This is a follow up to our previous post, about the Bree Louise, that surprised us with the selection of real ale and ciders on offer. Even though we only had some chips to eat, others have also praised their homemade pies and I will probably go back to try them.
Despite being very busy (it was a Friday night), we had good service and managed to get hold of a table while we were still drinking our first pint. Great conversation, office gossip, news sharing and many cheers followed and here are my thoughts on some of the ales and cider I tried.
Brew Dog Punk IPA, clear orange pale ale with fresh, gently citrusy head; dry golden, a bit tingly first taste; bitter and mild on the tongue with a good mix of hops and bitterness on the swallow.
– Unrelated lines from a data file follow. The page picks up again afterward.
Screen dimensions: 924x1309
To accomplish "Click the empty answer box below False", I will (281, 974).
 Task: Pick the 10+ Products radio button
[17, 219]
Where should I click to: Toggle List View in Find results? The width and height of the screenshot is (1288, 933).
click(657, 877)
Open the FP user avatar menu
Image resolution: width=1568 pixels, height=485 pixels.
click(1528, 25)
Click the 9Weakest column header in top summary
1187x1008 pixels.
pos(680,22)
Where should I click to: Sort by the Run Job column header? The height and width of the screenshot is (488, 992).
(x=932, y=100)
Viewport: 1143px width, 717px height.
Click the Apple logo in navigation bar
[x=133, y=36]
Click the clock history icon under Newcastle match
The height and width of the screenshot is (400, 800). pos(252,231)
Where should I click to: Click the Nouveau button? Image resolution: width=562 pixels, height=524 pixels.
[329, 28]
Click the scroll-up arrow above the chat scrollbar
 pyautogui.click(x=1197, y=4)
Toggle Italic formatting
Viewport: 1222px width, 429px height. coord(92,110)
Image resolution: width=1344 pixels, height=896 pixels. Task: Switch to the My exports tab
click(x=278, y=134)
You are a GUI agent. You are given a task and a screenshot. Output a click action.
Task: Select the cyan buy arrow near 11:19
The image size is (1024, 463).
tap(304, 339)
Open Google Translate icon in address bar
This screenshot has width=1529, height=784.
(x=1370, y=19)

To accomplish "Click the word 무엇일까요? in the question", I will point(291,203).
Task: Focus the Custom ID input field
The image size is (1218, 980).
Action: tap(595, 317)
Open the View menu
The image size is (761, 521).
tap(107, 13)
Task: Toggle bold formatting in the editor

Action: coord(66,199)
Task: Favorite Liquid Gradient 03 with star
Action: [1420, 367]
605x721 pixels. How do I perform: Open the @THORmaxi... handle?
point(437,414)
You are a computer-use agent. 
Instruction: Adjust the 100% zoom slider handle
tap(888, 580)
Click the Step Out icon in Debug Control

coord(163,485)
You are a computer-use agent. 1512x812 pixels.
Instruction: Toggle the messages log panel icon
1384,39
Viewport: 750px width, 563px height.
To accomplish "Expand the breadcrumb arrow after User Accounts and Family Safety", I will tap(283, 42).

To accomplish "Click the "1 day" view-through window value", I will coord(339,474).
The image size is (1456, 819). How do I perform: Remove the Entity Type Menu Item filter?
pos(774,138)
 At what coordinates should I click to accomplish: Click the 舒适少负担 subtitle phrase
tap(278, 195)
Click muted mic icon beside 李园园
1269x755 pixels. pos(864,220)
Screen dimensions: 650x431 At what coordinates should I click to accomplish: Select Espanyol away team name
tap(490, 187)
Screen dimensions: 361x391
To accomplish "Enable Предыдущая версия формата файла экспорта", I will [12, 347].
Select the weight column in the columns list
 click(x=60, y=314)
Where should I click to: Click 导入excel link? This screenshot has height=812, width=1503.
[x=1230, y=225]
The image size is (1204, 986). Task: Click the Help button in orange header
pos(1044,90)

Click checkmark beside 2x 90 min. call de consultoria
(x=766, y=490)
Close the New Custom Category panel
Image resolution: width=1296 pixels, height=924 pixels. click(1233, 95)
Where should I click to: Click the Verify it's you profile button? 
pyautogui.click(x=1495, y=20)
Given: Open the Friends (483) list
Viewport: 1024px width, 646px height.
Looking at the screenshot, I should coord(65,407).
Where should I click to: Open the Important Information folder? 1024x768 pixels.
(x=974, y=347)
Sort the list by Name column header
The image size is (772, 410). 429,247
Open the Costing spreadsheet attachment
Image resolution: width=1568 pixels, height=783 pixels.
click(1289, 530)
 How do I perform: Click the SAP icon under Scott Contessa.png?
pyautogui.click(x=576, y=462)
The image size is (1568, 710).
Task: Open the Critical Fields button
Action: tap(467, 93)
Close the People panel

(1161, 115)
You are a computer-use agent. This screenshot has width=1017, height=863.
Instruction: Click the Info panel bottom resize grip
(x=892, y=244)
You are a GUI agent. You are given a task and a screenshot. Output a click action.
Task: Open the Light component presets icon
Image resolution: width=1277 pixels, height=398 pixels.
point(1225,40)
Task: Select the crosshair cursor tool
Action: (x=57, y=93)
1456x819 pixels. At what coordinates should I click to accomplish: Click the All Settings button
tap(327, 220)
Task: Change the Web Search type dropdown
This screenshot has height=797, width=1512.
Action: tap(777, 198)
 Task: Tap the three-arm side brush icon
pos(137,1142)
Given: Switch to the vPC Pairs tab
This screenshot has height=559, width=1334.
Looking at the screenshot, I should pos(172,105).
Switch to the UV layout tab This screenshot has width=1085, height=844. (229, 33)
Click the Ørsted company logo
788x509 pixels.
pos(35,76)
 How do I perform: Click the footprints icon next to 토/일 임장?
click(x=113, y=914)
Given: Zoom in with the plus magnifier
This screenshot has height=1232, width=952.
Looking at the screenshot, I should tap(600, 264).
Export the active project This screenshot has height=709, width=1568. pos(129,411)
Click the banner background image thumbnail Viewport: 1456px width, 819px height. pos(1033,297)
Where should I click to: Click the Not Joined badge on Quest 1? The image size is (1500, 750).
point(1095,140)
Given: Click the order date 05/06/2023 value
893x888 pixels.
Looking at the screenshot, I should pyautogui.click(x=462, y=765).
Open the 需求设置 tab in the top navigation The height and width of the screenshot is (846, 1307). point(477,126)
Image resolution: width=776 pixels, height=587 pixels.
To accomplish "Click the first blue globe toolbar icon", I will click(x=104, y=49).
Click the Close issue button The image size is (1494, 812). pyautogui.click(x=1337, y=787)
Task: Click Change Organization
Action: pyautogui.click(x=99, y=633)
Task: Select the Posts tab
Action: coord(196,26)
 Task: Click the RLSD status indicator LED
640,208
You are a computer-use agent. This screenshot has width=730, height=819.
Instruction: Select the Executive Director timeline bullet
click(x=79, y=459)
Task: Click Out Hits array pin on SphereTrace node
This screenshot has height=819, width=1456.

And is this mix that made it my favourite of the night. As GB suggested, Punk must be a reference to the cheeky foretaste, an uncompromisingly in-your-face beer.
Tempted by the selection of ciders and because I am in a Perry-liking phase (usually Perry is too sweet for my taste), I tried Weston Country Perry. Very light, extremely sweet but eminently quaffable; like a juice you could have drunk the whole pint down at once. Not much pear in the taste, but much less harsh than an apple cider. Good, but not impressive.
Towards the end of the night, I had a dark ale with a christmasy name: Downton Chocolate Orange. Quite dark golden/brown, creamy porter aroma; shocking hit of chocolate and sweet citrus straightaway, but a bit artificial and it doesn't last, and is replaced by a very palatable bitterness; not too dark-tasting at all, but the noticeable chocolate orange hit is a pleasant surprise.
To my great delight (although also shame) I was introduced for the first time earlier this week to the Bree Louise, an amazing pub (local Camra's best last year) with a range of 16 real ales on pump or gravity cask, plus lots of ciders (*ack*). (The website sucks, so don't judge it on that.) They haven't gone to great lengths to make the pub itself beautiful either--mismatched tables and rickety chairs are over-crowded into the space, smoke from the smokers on the pavement and in the doorways carries into the bar, and there's almost nothing vegetarian on the food menu, but the range of beer and the friendly and knowledgeable staff more or less make up for all that.
When I arrived at the bar I couldn't see what was on gravity, so I asked the barmaid for "something dark but not too dark", and received a perfectly drinkable pint--but I neglected to ask what it was, so there's not much point in reviewing it.
I then ordered a pint of the Dark Star Festival, which is a clear dark ale with a scent of fruity sap; it's a little tart, but has a good strong bitter flavour and a very satisfying swallow. This could easily become our regular evening beer. (But not tonight.)